I therefore set about trying to learn to speak French, but I have made some notable blunders along the way.
Well before that though, I had already established a precedent at making a fool of myself in French.
My first sampling of the delights of France was a day trip to Paris, at the age of eighteen. Having run out of matches to light my roll ups, I consulted my English French dictionary, and then practiced for a while saying, "Une boîte d'allumettes s'il vous plâit." Having found a tobacco kiosk, I delivered my prepared line to the attractive young woman serving there, and felt rather pleased with myself when she instantly turned and retrieved a box from the display behind her. If I had left it at that, all would have been well, but, as she handed me the box, I said rather hesitantly, "Merci beaucoup," and she burst into hoots of laughter.

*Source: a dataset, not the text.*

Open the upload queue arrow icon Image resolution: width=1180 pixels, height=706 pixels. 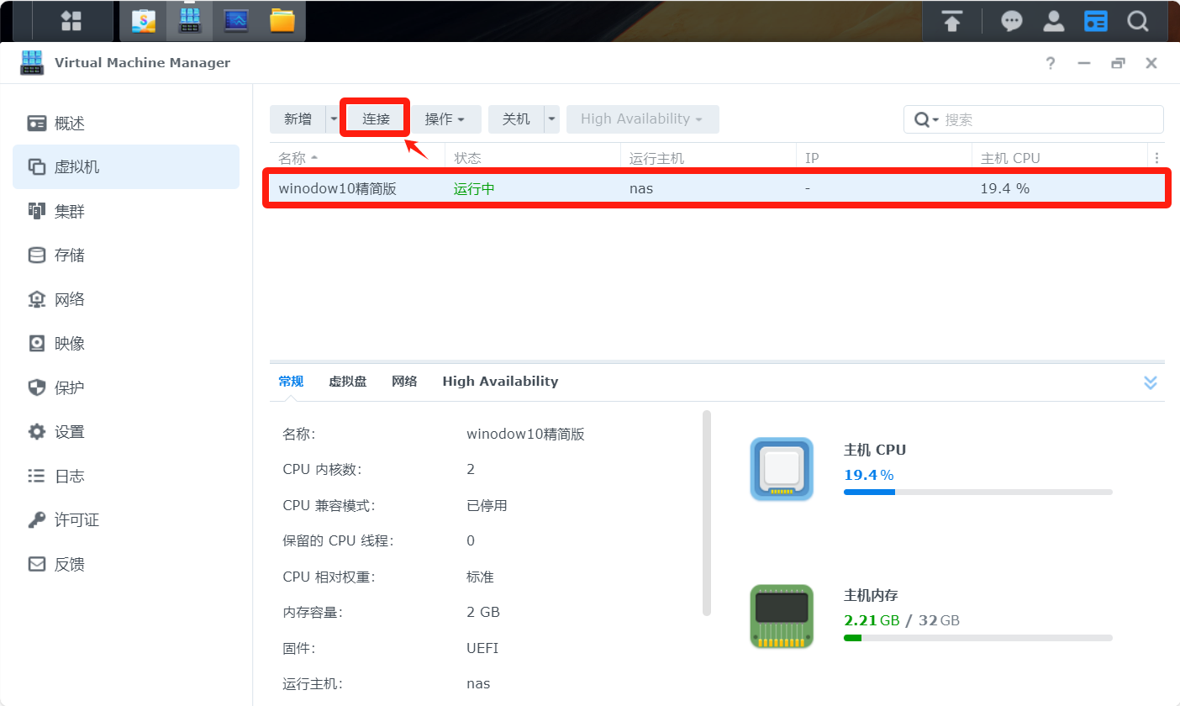click(951, 21)
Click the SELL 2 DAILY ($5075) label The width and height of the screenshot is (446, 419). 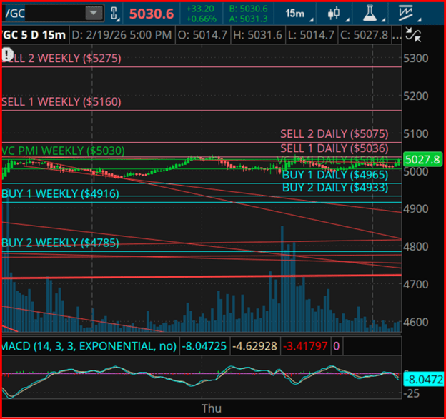[334, 133]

She was laughing so much that she had difficulty in telling me how much I owed. Having paid her, I slunk away, thoroughly deflated, wondering what had been so funny.
Perhaps the reason that this incident has stuck in my memory for so long was because it remained an unsolved puzzle for over thirty years, until now that is....
Recently I came across, on a French related forum, a post by someone who had had a similar experience, and had had the answer explained to them. It seems that, in my hesitation, I had made beaucoup into two words, i.e. beau coup. That, and probably my pronunciation, had rendered my answer as:
'Thank you.' ...'Nice bottom!'
(That's the polite version, by the way.)

That my very first foray into the French language had resulted in me telling a perfect stranger that she had a nice bottom hardly boded well for my future endeavours as a French conversationalist....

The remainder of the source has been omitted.